По вечерам в этом доме тихо звякают стаканы и тарелки: сюда приходит хозяин — низенький мужчина в комбинезоне, испачканном сажей. Он снимает возле печки рюкзак и вытряхивает из него уголь. Теперь за столом сидят трое. В печи ярится пламя, бабушка ставит на стол еду, а тетка толкует с хозяином о том, что работа у поездного кочегара вполне доходная, от службы в магазине тоже кое-что перепадает, — вот, это варенье, — тетка тычет замасленным ножом, — откуда, думаете?.. Лица горят, глаза темнеют, хозяин встает и ворошит угли («Хорошая штука — уголь»). По вечерам, смыв сажу, хозяин жадно откусывает белую булочку, намазанную маслом, косится на чужого ребенка, и тетка из кожи вон лезет, чтобы понравиться низенькому.
Поутру Юзукас и бабушка направляются на базар — старуха кутается в широкий платок, берет с собой плетеную корзину, пахнущую клубникой.
Мощенная булыжником улица то карабкается на пригорок, то срывается вниз, туда, где шумит-гудит просыпающийся город, исторгая из труб клубы дыма и пара. Юзукас останавливается у витрин магазинов, у фотоателье, там, в окне, выставлена и его фотография — жалобно смотрит на него почти незнакомый мальчик, дитя чужой любви, дитя бедности и лишений. Юзукасу почему-то стыдно смотреть на себя, он замедляет шаг возле молокозавода — серого здания с сырыми, будто ошпаренными стенами, дрожащими от гула сепараторов. В темном проеме дверей спортивного зала, Мимо которого Юзукас с бабушкой тоже проходят, порой мелькают боксерские перчатки или мячи. За воротцами рынка Юзукас видит старух, сидящих за столиками и зорко стерегущих груды фруктов, бидоны с молоком. Больше всего его привлекают серые жестяные банки со сгущенным молоком и ароматное мороженое, которое продавщицы почему-то зачерпывают ковшиком.
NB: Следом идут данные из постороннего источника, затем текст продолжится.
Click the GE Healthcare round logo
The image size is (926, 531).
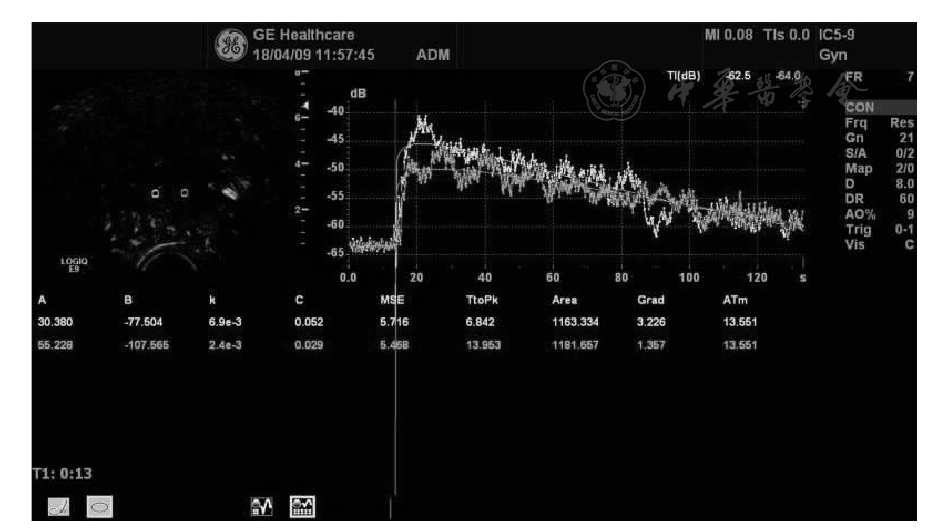pos(232,45)
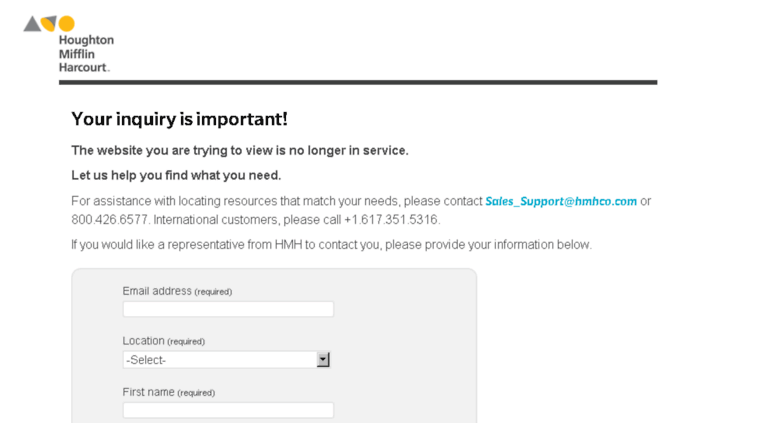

Но бабушка болтает со старухами, словам конца нет, не до мороженого ей. Однажды Юзукас увидел, как в бабушкину корзину запустил руку замурзанный цыганенок да еще подмигнул ему, как сообщнику, своими черными глазками. Юзукас промолчал. Цыганенок с украденной булочкой шмыгнул в толпу и давай над ним смеяться, язык показывать. Каких только людей на свете нет!